Dans l’hypothèse envisagée, le procureur de la République peut, d’office, sur proposition du juge d’instruction ou à la requête des parties, requérir le dessaisissement du juge d’instruction initialement saisi au profit de la juridiction d’instruction spécialisée (C. proc. pén., art. 706-106-3). Si elles ne sont pas à l’origine de la demande, les parties sont avisées de ces réquisitions et sont invitées par le magistrat instructeur à faire connaître leurs observations.

Le procureur de la République a la possibilité d’ordonner une enquête ou de saisir le juge d’instruction d’une information ayant pour objet de retracer l’éventuel parcours criminel d’une personne condamnée pour l’un des crimes visés par l’article 706-106-1 du Code de procédure pénale ou pour laquelle il existe une ou plusieurs raisons plausibles de soupçonner qu’elle a commis ou tenté de commettre de tels faits (C. proc. pén., art. 706-106-4). Dans cette hypothèse, les investigations se dérouleront, selon les cas, dans les formes de l’enquête préliminaire ou de l’instruction (C. proc. pén., art. D. 47-12-9, introduit par l’article 2 du décret n° 2022-67 du 20 janvier 2022).

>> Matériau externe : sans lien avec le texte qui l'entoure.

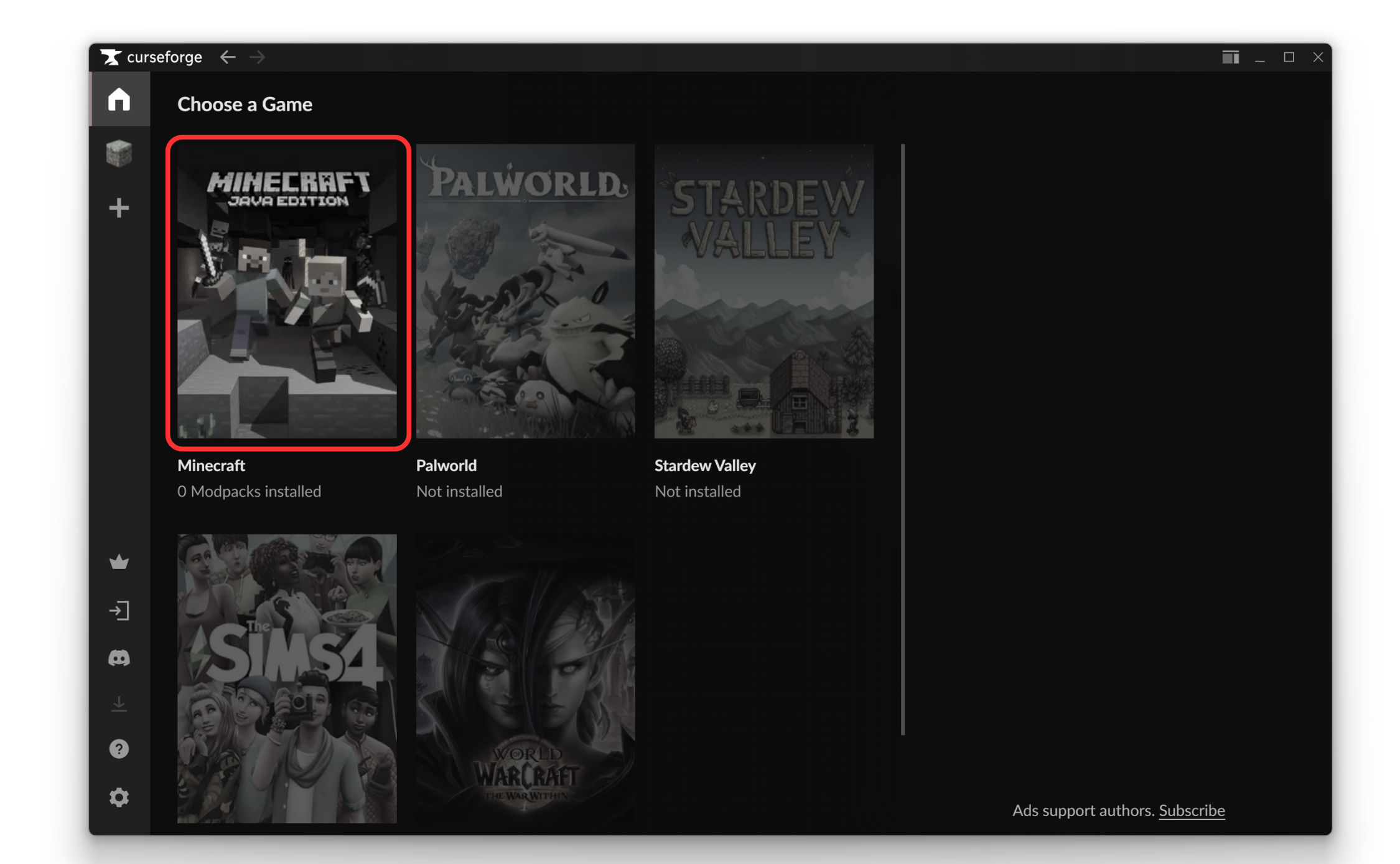Pick the Stardew Valley game cover
This screenshot has height=864, width=1400.
[x=763, y=291]
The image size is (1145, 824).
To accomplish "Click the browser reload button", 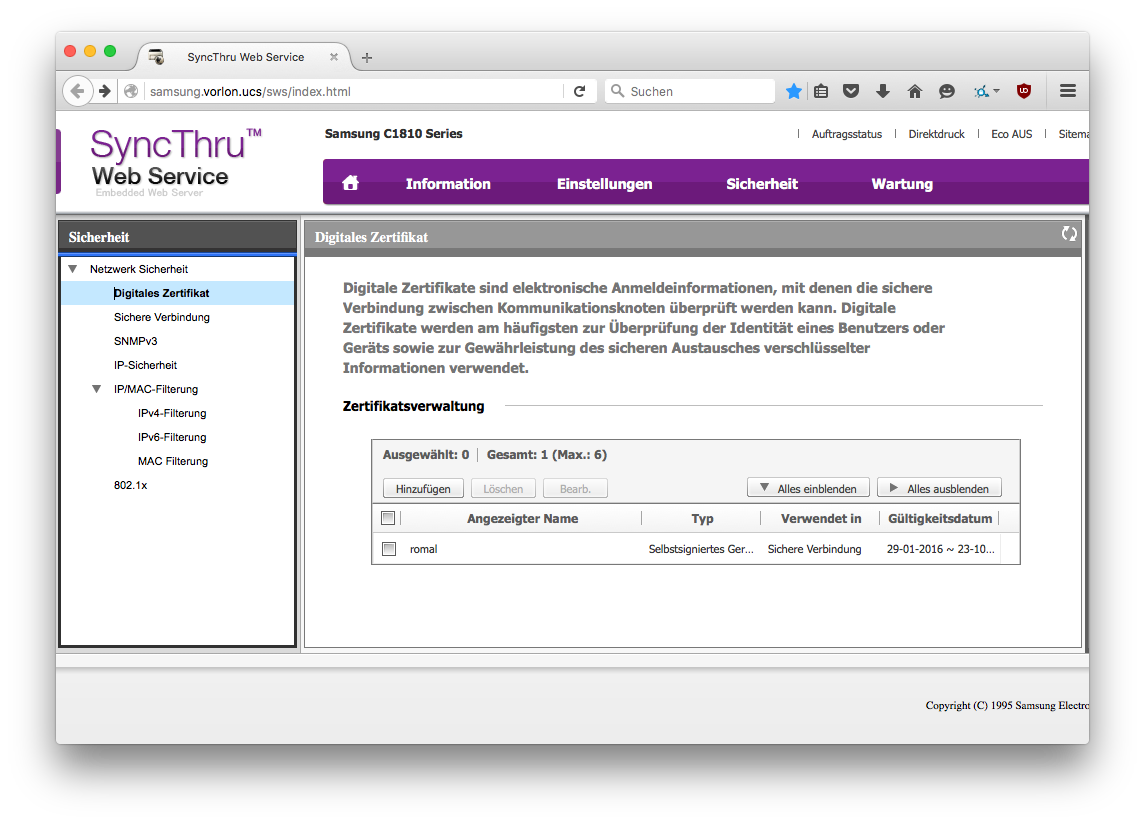I will (x=579, y=91).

Afin d’assurer l’efficacité de ce nouveau dispositif, serait-il utile de recourir à d’autres mesures complémentaires, telles que celles tendant à assurer la conservation des scellés ?

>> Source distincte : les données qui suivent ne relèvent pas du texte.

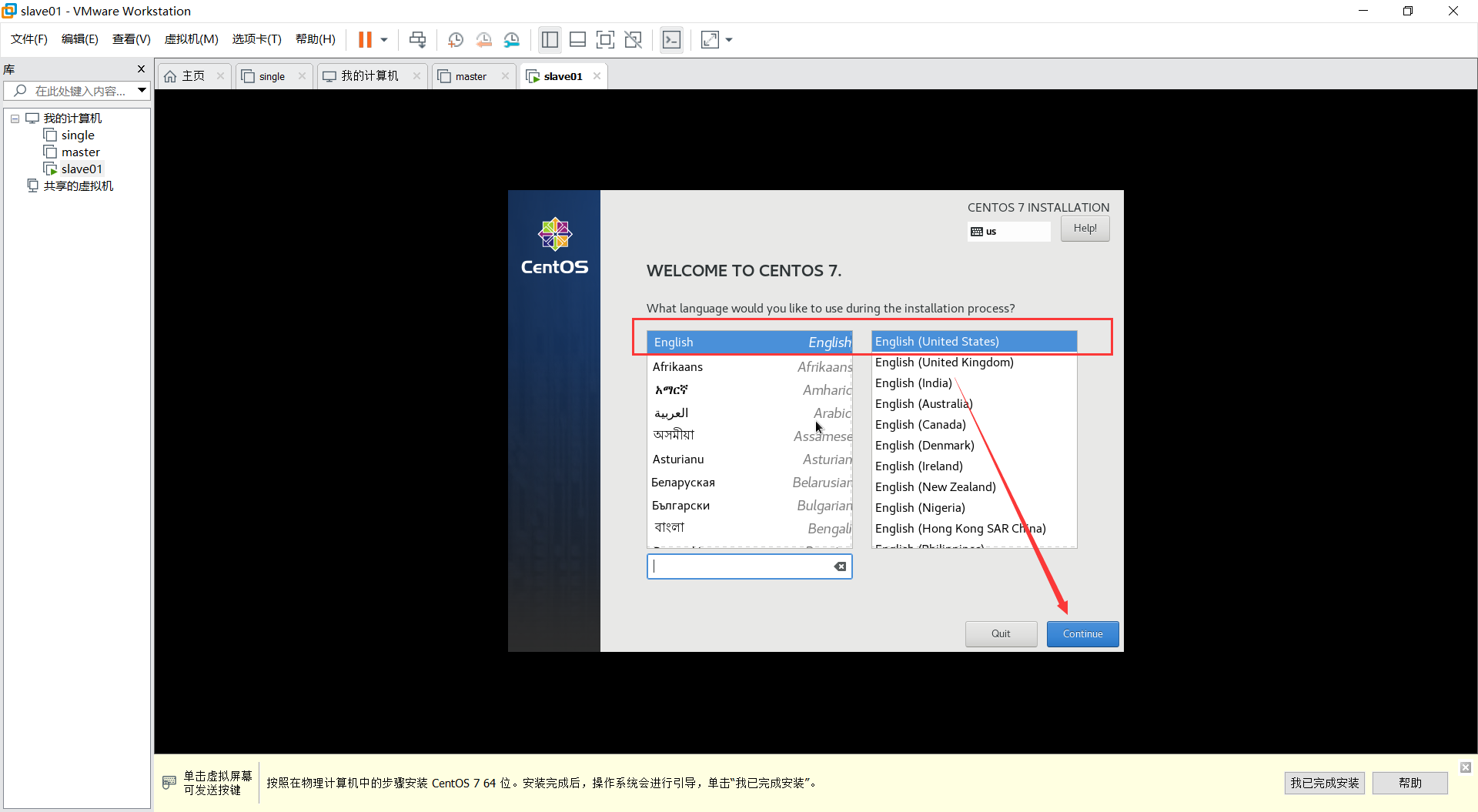
Task: Switch to the master tab
Action: click(470, 75)
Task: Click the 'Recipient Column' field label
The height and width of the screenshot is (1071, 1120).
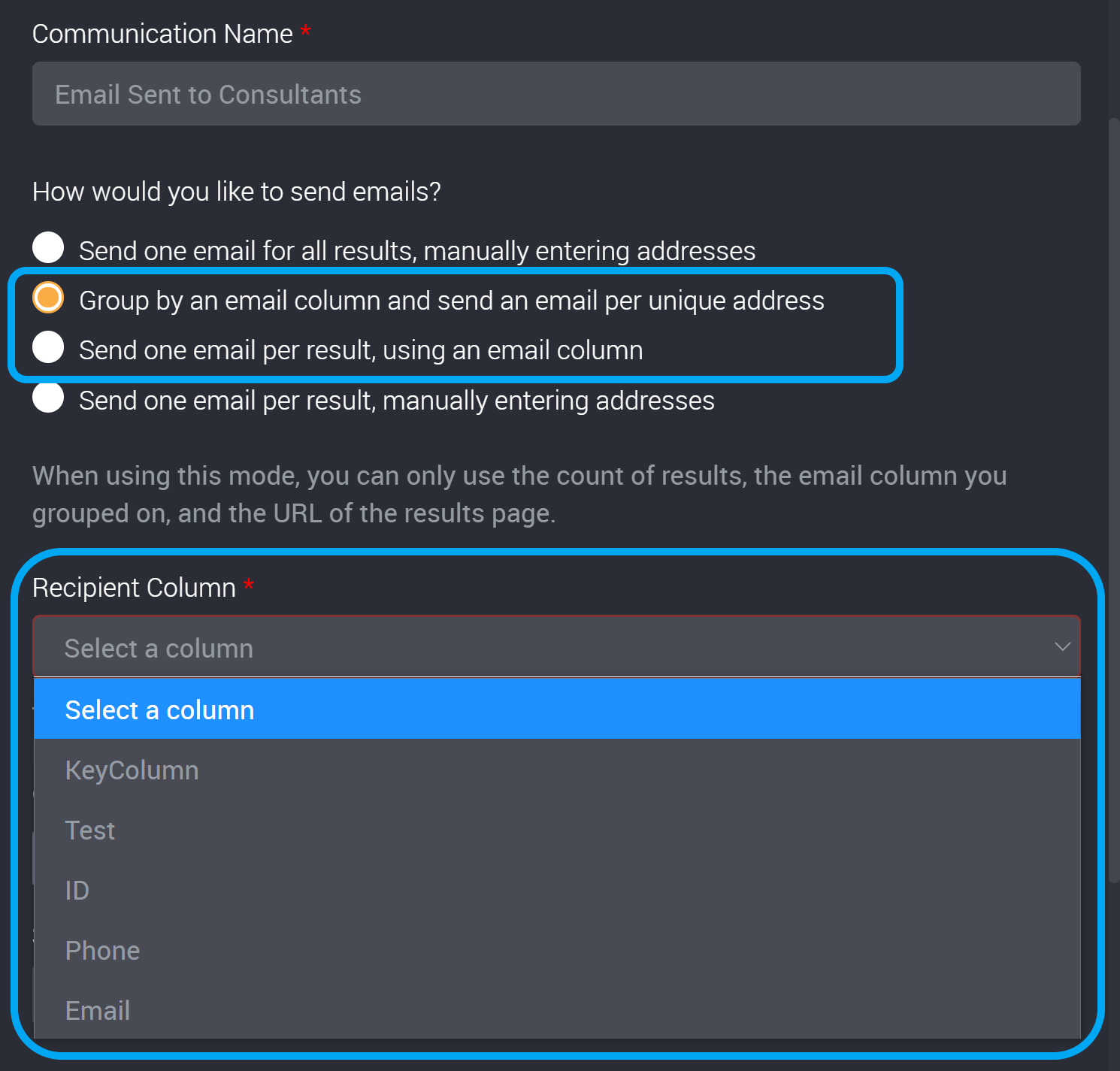Action: (x=134, y=588)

Des progrès considérables ont été réalisés dans le domaine de la police technique et scientifique, contribuant à la conservation de preuves cruciales, telles que les empreintes génétiques ou les traces papillaires. Cet élément a d’ailleurs été pris en considération lors de l’adoption de la loi n° 2017-242 du 27 février 2017 ayant allongé sensiblement les délais de prescription de l’action publique. Certes, la bonne conservation des scellés peut se révéler utile, puisqu’elle permet de préserver des éléments de preuve longtemps après la commission des faits.

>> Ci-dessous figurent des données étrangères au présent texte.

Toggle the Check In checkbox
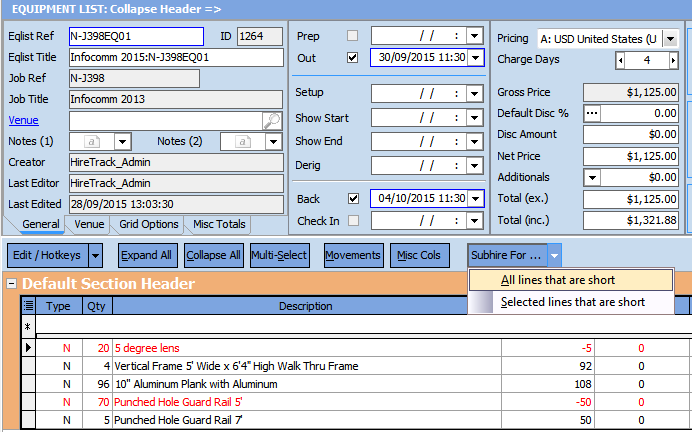The height and width of the screenshot is (432, 692). pyautogui.click(x=351, y=220)
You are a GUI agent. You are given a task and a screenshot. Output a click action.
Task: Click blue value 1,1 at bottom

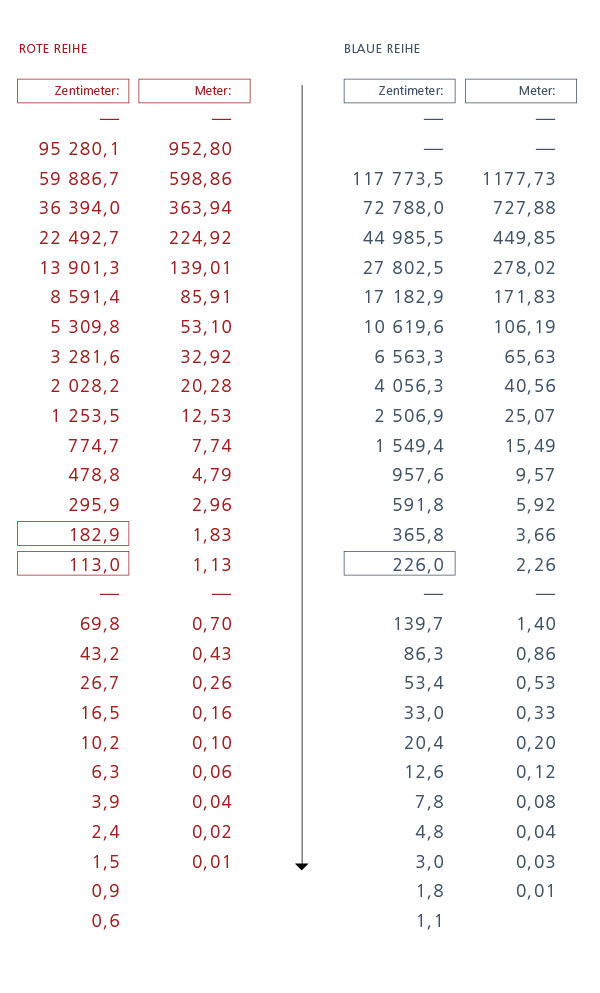[430, 921]
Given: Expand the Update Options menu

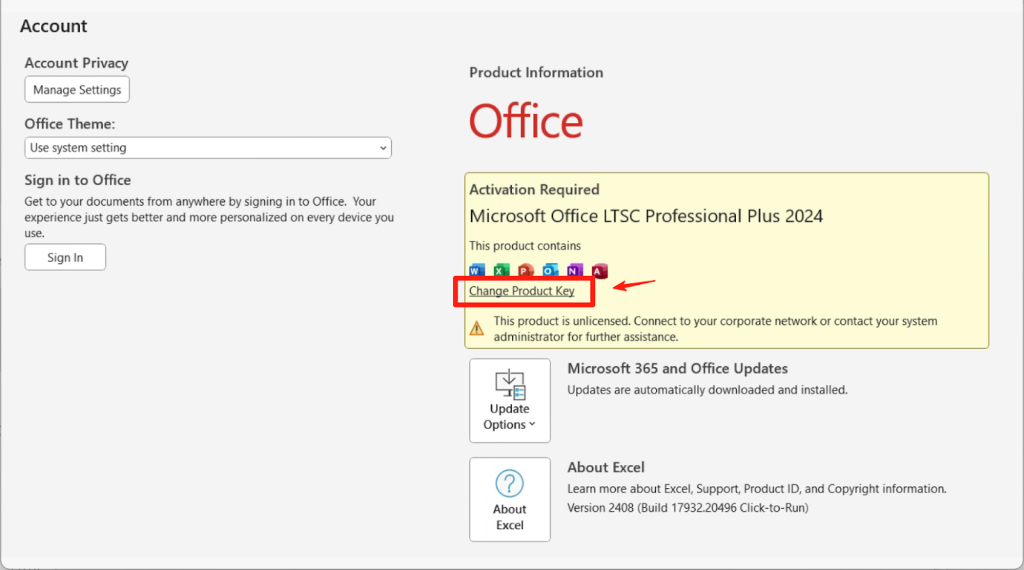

On pourra faire observer que la loi du 22 décembre 2021 a modifié l’article 706-54 du Code de procédure pénale, afin de prévoir que les empreintes génétiques des victimes d’un crime mentionné à l’article 706-106-1 du même code, ou, avec leur accord, des membres de leurs familles, pourront être inscrites au Fichier national automatisé des empreintes génétiques (FNAEG), afin qu’elles y soient conservées aux fins de comparaisons ultérieures, notamment dans l’hypothèse de crimes sériels. En particulier, le texte précise que lorsque l’empreinte génétique de la victime n’a pas pu être recueillie ou qu’il est nécessaire de confirmer son identification, les empreintes génétiques des ascendants, descendants et collatéraux de ces victimes pourront, avec leur consentement éclairé, exprès et écrit, être inscrites au FNAEG, sous réserve de leur possibilité de demander à tout moment au procureur de la République d’effacer leur empreinte de ce fichier. Le législateur a donc prévu ici une mesure complémentaire pouvant faciliter, comme d’autres, les investigations portant sur des crimes sériels ou non élucidés.